I think we want a discovery spec like the ref-engine discovery spec, the OCI index template protocol, and the ref engine registry belong in either image-spec or a new discovery-focused OCI spec prpject. I think the OCI CAS template protocol and CAS engine registry belong in image-spec alongside its current urls. I don't see anything except alernative ref/CAS protocols and implementations ending up outside the OCI in umoci and such. But I'm not a maintainer for any of this, and I've been wrong before ;).

cyphar commented 6 years ago

I think that the spec should be in the OCI, but as I've said previously, the process to follow before we propose it as an OCI spec is:

Write a draft spec document.
Implement said draft.
Use the implementation to make sure that it's sane.
Accept feedback from the community.
Propose it to the OCI.

I have started on 1 and 2. I will be doing 3 very soon once I've incorporated some of the updates we've discussed. 4 is going to happen after that quite naturally (I've talked to folks from quite a few interested parties that want to contribute and I've told them to hold off for a few weeks).

wking commented 6 years ago

I have started on 1 and 2...

And this repo is already through them for Python, with WIP on Go. Any differences between it and parcel's adjusted spec will show up in the implementations, which will help inform community feedback in both repos, which will in turn lead to repo changes. Eventually the TOB will like a discovery spec enough to put it under the OCI umbrella.

cyphar commented 6 years ago

My point is that "just push to OCI" (which is what it sounded like you were suggesting) doesn't make sense as a plan. We cannot skip (3) and (4). I will be doing (3) on both the openSUSE and SUSE side (as well as some other folks that have said they're interested in using parcel once I've finished reworking the spec). If the draft spec and implementation live in umoci I don't see why that is an issue for pushing to OCI (in fact it's a good thing because it would give more publicity and be easier for people to use the implementation).

wking commented 6 years ago

My point is that "just push to OCI" (which is what it sounded like you were suggesting) doesn't make sense as a plan. We cannot skip (3) and (4).

runtime-spec had two years of review and feedback under the OCI before cutting 1.0.0. I don't see why discovery needs to be fully baked before becoming an OCI Project (a new one, or part of image-spec).

If the draft spec and implementation live in umoci I don't see why that is an issue for pushing to OCI (in fact it's a good thing because it would give more publicity and be easier for people to use the implementation).

It's nothing insurmountable, but I'd like to see multiple implementations and a stand-alone spec, as we have for other OCI specs. Mixing it inwith everything else that umoci does makes those separations less obvious.

cyphar commented 6 years ago

runtime-spec had two years of review and feedback under the OCI before cutting 1.0.0.

And it was based on other implementations and specifications that had already been proved to be working. The same applies for image-spec. The biggest issue in my mind with just pushing it to OCI is that you have to deal with a lot of disagreements and so on, it's much simpler to write a specification that works and show it works before you submit it for further improvements.
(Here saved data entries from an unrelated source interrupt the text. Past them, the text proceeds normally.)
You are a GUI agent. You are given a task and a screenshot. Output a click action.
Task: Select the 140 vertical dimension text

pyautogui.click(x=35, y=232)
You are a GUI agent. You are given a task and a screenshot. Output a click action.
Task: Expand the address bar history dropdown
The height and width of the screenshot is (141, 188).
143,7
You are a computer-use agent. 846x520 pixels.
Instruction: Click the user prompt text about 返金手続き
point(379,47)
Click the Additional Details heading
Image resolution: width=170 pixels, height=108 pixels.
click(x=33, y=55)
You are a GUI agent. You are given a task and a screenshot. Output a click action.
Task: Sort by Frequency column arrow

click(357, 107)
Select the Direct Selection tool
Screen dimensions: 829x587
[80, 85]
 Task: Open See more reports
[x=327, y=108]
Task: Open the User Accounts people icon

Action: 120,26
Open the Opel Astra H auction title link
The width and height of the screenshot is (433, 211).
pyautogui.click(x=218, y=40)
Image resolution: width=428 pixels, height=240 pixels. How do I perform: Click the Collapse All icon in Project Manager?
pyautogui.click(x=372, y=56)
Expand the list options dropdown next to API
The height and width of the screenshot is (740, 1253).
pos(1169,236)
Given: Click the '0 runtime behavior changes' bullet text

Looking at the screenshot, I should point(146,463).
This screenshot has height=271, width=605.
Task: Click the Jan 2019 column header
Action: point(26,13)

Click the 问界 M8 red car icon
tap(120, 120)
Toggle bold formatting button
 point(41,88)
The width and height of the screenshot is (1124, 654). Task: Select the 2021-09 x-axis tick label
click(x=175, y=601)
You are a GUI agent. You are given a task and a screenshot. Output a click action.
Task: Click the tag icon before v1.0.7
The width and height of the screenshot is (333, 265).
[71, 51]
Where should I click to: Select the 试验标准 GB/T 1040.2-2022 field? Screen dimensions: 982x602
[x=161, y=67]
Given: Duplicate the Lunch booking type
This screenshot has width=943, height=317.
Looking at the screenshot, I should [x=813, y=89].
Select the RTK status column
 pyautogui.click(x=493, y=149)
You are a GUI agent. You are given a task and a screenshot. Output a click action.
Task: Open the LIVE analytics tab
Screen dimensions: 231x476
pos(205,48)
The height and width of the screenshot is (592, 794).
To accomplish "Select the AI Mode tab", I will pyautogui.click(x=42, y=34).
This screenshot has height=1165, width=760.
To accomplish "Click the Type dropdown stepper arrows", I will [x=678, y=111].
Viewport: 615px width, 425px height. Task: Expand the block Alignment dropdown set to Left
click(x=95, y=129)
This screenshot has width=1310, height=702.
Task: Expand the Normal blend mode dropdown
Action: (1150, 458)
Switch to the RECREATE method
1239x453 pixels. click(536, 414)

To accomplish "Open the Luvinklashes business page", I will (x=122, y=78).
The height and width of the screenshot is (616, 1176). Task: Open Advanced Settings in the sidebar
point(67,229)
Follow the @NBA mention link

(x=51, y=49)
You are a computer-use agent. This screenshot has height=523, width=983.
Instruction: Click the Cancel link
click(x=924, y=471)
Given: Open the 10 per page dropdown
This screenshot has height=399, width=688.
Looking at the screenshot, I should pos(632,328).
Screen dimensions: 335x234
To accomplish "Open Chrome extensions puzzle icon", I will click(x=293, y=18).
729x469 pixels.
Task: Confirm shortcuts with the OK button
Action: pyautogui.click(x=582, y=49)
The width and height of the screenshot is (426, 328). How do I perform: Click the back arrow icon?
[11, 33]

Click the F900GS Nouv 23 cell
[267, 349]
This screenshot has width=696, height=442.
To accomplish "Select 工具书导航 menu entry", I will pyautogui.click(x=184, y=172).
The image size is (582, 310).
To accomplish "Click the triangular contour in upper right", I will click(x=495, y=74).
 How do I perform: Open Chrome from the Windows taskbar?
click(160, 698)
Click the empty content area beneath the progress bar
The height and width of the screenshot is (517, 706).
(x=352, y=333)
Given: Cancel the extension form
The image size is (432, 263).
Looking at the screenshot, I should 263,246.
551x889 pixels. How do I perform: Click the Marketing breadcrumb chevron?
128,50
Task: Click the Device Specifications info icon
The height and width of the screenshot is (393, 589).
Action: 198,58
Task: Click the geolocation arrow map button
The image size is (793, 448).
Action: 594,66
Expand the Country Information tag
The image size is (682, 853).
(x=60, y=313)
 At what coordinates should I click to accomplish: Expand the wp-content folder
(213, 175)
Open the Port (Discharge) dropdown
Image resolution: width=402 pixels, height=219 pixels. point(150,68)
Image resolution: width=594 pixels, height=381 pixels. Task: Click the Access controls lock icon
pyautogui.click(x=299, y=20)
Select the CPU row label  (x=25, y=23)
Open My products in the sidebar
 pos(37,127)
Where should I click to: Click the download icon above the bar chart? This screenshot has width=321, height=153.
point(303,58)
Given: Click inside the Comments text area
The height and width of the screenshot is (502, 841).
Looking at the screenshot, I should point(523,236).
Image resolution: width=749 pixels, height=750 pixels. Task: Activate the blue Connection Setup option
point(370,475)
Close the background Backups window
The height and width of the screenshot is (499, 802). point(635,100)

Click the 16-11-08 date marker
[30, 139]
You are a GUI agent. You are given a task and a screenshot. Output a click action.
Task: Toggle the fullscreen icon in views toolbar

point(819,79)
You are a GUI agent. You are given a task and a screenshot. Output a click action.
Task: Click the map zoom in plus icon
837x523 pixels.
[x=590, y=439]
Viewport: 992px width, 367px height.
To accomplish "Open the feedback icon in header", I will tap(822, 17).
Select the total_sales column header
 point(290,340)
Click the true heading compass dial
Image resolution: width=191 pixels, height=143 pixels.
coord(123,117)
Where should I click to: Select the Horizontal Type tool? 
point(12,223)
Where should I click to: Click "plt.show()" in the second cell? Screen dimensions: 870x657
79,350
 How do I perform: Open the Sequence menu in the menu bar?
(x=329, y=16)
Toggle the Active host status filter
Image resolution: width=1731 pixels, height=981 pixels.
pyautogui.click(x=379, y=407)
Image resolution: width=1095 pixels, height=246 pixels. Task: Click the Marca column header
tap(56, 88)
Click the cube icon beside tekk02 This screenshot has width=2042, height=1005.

That's how most specs actually end up being developed. Nobody sits down and says "let's design a protocol by first asking everyone to start talking at once", because that way nothing gets done. (Actually some specs are like that, and I think their general (lack of) quality and sanity justifies my skepticism in trying to get an unfinished and untested spec into a spec body).

It's nothing insurmountable, but I'd like to see multiple implementations and a stand-alone spec, as we have for other OCI specs.

And then someone who wants to use the spec has to download at least 3 different projects just to even begin playing with it. I prefer the rkt model of spec development, you write a spec document as part of an umbrella project and then you can spin it out into a self-contained project after it's incubated for a while.

In any case, I'm probably going to end up doing that anyway and we'll see where it takes us. I'll probably just link from cyphar/parcel to openSUSE/umoci (or maybe host the spec document in that project).

wking commented 6 years ago

The biggest issue in my mind with just pushing it to OCI is that you have to deal with a lot of disagreements and so on, it's much simpler to write a specification that works and show it works before you submit it for further improvements.

This is "consensus building". I agree that it's difficult, but feel that it's worth doing, and is easier the earlier you start, because there's not so much mass to block improvement.

And then someone who wants to use the spec has to download at least 3 different projects just to even begin playing with it.

If they want to alter the whole stack. But this repo uses several very-weakly-coupled micro specs to separate concerns. If tou want to use a different host-based image name approach, you can edit host-based-image-names.md and optionally oci_discover/host_based_image_names, and as long as yournew approach produces fields with the same names, leave the other specs and implementations in this repo alone.

In any case, I'm probably going to end up doing that anyway and we'll see where it takes us.

Ok. Let me know if/when you're ready for issues and PRs.

cyphar commented 6 years ago

The problem isn't that it's difficult, it's that in my experience it usually results in far lower-quality specifications. Also I was talking about a user, not someone trying to actually change the specification. I want users to be able to use this from very early on (the whole point of a fediverse is that users can actually understand how it works and how to use it).

But yes, give me a few weeks then I'll ping all of the relevant folks for comments.

wking commented 6 years ago

Also I was talking about a user, not someone trying to actually change the specification.

This should be a non-issue, with Go/Python/... package managers automatically pulling in any ancestor dependencies.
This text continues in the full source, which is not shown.